Esok pagi, aku bangun dan langsung berlari kerumah Anwar, aku mengetuk dengan rasa gugup dihati. Aku takut dia tidak cinta padaku lagi... aku takut, mungkin dia sudah beristri? Lama tak ada jawaban dan orangtuanya pun belum menjawab. Mungkin aku terlalu pagi, mengingat ini hanya subuh. Tetapi seharusnya biasa mereka bangun dan sholat jamaah subuh. Entah, mungkin hari ini berbeda. Aku akan kembali siang. 

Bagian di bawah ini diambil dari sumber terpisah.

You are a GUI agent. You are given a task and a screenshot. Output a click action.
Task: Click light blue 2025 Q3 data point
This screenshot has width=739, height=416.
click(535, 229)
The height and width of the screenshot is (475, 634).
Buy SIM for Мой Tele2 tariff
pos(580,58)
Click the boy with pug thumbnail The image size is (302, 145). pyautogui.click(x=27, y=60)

Saat aku kembali, Anwar belum ada, pula keluarganya. Aku ketuk, ketuk, dan ketuk. Yang aku dengar hanyalah gaung yang berbisik bahwa rumah itu kosong. Aku mengira mereka pergi untuk jalan sejenak. Aku berharap mereka sedang jalan... aku menenangkan hatiku. Detik, menit, jam, waktu berjalan. Seminggu telah lari, ibu bapak Anwar ternyata hari itu sedang pergi. dan Anwar? Dia belum terlihat batang hidungnya. Aku mengira bahwa dia ditunda perginya. Tak apa, minggu depan aku akan tunggu surat kabarnya. 

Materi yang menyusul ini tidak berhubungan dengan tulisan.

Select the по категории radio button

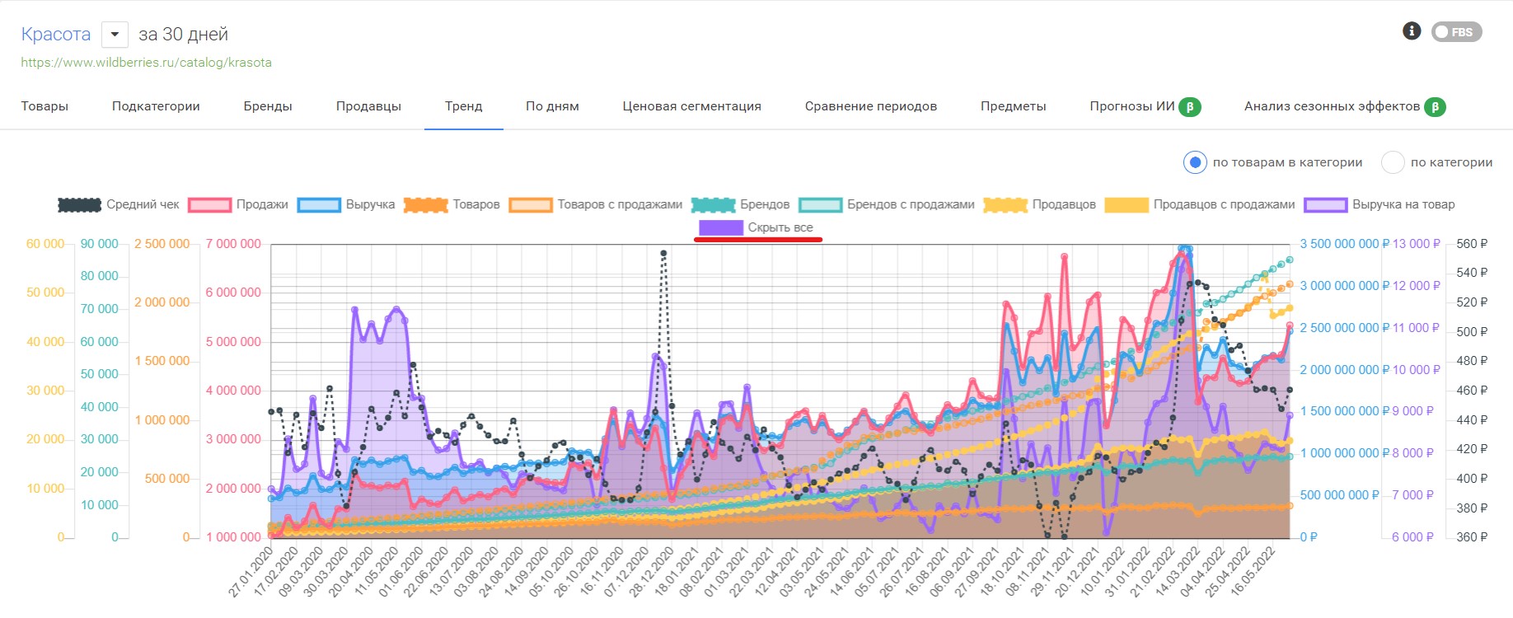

Minggu menjadi bulan, bulan menjadi tahun. Anwar tak kunjung datang dan aku tak pernah dapat surat lagi darinya. Hampir diriku sendiri pergi kesana, melewati cuaca gila dan ombak menantang, tapi hatiku kurang kuat. Aku takut, melihat dia bersama wanita lain. Aku hanya bisa menunggu, melihat ke jendela, berdoa dan berharap. Setiap menit, aku menyebut doa yang sama tanpa henti, terus berharap tanpa putus asa. Aku terus melihat keatas, dan memejamkan mata, berharap melihat Anwar. Hingga suatu hari, aku berbisik pada Tuhan;
"Berikanlah aku kepastian..." 
Hingga lalu, pintu rumahku diketuk. Bapak Anwar berdiri disitu, dengan muka lemas, lesu. Penuh dengan kesedihan dimatanya, yang menatapku. Mulutnya yang diam, seakan lengket terjahit ke satu sama lain. Badannya bongkok kedepan, seakan harapan untuk hidup telah hilang. Dia begitu aneh, menatapku hampa. Seakan aku tiada. Menyodorkanku sebuah botol berisi kertas tanpa bicara, lalu pergi. Aku garuk botol itu dan kubuka. 
Untuk Lintang
Sebut surat itu. Aku buka lipatannya dan...

Lintang, Aku cinta dirimu. Maafkan aku tidak bisa menepati janji.

Cintaku jauh di pulau,
gadis manis, sekarang iseng sendiri
Perahu melancar, bulan memancar,
di leher kukalungkan oleh - oleh buat si pacar.
angin membantu, laut terang, tapi terasa
aku tidak 'kan sampai padanya.

Di air yang tenang, di angin mendayu,
di perasaan penghabisan segala melaju
Ajal bertakhta, sambil berkata:
"Tujukan perahu ke pangkuanku saja,"

Amboi! Jalan sudah bertahun ku tempuh!
Perahu yang bersama 'kan merapuh!
Mengapa Ajal memanggil dulu
Sebelum sempat berpeluk dengan cintaku

Manisku jauh di pulau,
kalau 'ku mati, dia mati iseng sendiri.
- Cintamu,
Anwar.





Terinspirasi oleh puisi Chairil Anwar, Cintaku Jauh Di Pulau.